EXERCISE BRIEF -
All that is wanted is an exact copy of the lines below, starting at the one that contains "This screenshot has height=819, width=1456." and running to the end.

Saved entries:
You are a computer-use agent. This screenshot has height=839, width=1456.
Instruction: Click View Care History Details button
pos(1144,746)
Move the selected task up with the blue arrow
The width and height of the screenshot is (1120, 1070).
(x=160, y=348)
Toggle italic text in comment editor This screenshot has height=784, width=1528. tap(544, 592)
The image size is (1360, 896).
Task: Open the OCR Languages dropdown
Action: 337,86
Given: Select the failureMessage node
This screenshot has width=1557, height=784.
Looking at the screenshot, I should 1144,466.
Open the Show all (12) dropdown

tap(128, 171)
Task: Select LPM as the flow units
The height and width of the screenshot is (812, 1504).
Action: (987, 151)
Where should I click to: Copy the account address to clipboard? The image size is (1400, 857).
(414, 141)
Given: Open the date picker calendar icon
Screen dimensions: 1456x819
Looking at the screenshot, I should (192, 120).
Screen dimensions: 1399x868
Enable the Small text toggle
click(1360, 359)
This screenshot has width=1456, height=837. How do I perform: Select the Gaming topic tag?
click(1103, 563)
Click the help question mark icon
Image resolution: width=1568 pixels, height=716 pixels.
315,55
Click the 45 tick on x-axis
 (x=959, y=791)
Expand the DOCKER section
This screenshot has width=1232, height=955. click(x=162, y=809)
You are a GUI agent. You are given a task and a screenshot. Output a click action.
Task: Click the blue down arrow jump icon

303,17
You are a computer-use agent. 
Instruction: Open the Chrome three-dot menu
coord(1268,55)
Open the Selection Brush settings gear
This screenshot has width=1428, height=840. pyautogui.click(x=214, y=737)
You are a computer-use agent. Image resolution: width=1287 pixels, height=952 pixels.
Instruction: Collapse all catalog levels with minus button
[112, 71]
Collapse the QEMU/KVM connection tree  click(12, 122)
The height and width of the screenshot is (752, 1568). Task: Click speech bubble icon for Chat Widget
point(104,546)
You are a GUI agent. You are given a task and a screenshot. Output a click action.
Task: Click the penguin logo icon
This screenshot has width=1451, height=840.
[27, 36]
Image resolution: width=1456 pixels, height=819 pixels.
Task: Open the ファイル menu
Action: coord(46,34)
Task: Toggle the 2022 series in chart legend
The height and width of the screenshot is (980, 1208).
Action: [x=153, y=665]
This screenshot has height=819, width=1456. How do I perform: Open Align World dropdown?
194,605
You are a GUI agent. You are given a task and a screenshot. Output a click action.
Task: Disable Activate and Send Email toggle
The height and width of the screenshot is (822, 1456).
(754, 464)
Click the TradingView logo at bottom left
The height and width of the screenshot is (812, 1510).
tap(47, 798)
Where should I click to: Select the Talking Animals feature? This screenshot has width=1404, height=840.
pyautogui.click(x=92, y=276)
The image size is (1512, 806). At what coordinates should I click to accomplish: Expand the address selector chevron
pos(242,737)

YOUR RESPONSE -
This screenshot has height=819, width=1456. How do I perform: Open Align World dropdown?
194,605
You are a GUI agent. You are given a task and a screenshot. Output a click action.
Task: Disable Activate and Send Email toggle
The height and width of the screenshot is (822, 1456).
(754, 464)
Click the TradingView logo at bottom left
The height and width of the screenshot is (812, 1510).
tap(47, 798)
Where should I click to: Select the Talking Animals feature? This screenshot has width=1404, height=840.
pyautogui.click(x=92, y=276)
The image size is (1512, 806). At what coordinates should I click to accomplish: Expand the address selector chevron
pos(242,737)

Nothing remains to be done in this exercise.